A Tale of Two Nutcrackers

Top: Balanchine's swirling snowstorm at NYCB (Paul Kolnik); bottom: Ratmansky's menacing snowflakes at ABT (Erin Baiano)

Top: Balanchine’s swirling snowstorm at NYCB (Paul Kolnik); bottom: Ratmansky’s menacing snowflakes at ABT (Erin Baiano)

Ah, Nutcracker season. Sure, as a dancer it’s pretty much a nightmare. But as an audience member—especially in dance-stuffed NYC—it’s a dream come true. There are umpteen Nuts running in the Big Apple right now, and I can’t get enough of them.

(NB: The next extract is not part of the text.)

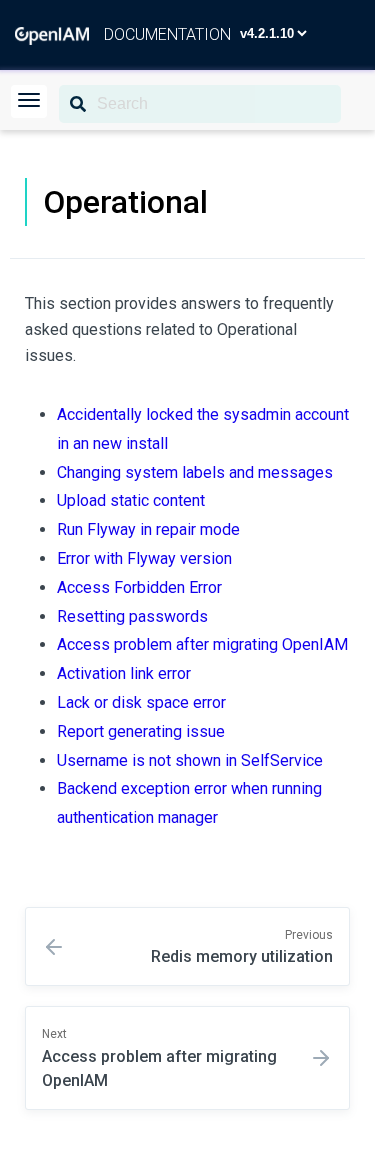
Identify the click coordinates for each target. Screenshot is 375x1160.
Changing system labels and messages (195, 472)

This weekend, I did a Nutcracker double-header, catching American Ballet Theatre’s version (by Alexei Ratmansky) on Friday night and New York City Ballet’s production (by George Balanchine) on Saturday. They both get the important things right: They create beautiful, enchanting worlds onstage; they include real challenges for incredible dancers; and, most importantly, they’re magical. Listening to the reactions of the kids around me as the trees grew and the snow fell was, as always, half the fun.

But in a way, these two productions couldn’t be more different.

I love Balanchine’s first act because it lets children behave the way they actually behave. Outside of the formal party dances, he doesn’t give the young’uns much dance-y choreography. Instead, they run and skip and stomp around in a way that looks totally authentic. His snow scene is wonderfully realistic, too: He creates swirling, sweeping patterns that mimic snow falling. (I also have to give a shout-out to Lauren Lovette, who danced a gorgeous, regal Sugar Plum on Saturday night.)

Ratmansky, on the other hand, shows us what childhood feels like, rather than what it looks like. His Clara does more dancing, but that dancing is a way of expressing her inner world. His heroine isn’t the Sugar Plum Fairy: it’s the grown-up Clara, who dances the traditional Sugar Plum pas with her grown-up Nutcracker Prince. And yet it’s clear that this is the young Clara’s imagining of herself as an adult, because her ballerina counterpart still dances young. Halfway through her solo, for example, she runs offstage—only to peek out at us playfully from the wings. Ratmansky’s snowflakes, too, don’t necessarily move the way snow moves. Instead, he makes them into characters, who initially befriend Clara and the Nutcracker Prince but later attack them in a blinding blizzard.

I usually have pretty strong opinions about dance performances, but when it comes to these two wonderful Nutcrackers, I can’t pick a favorite. I’m just thankful they’re both here, inspiring new generations of ballerinas-to-be.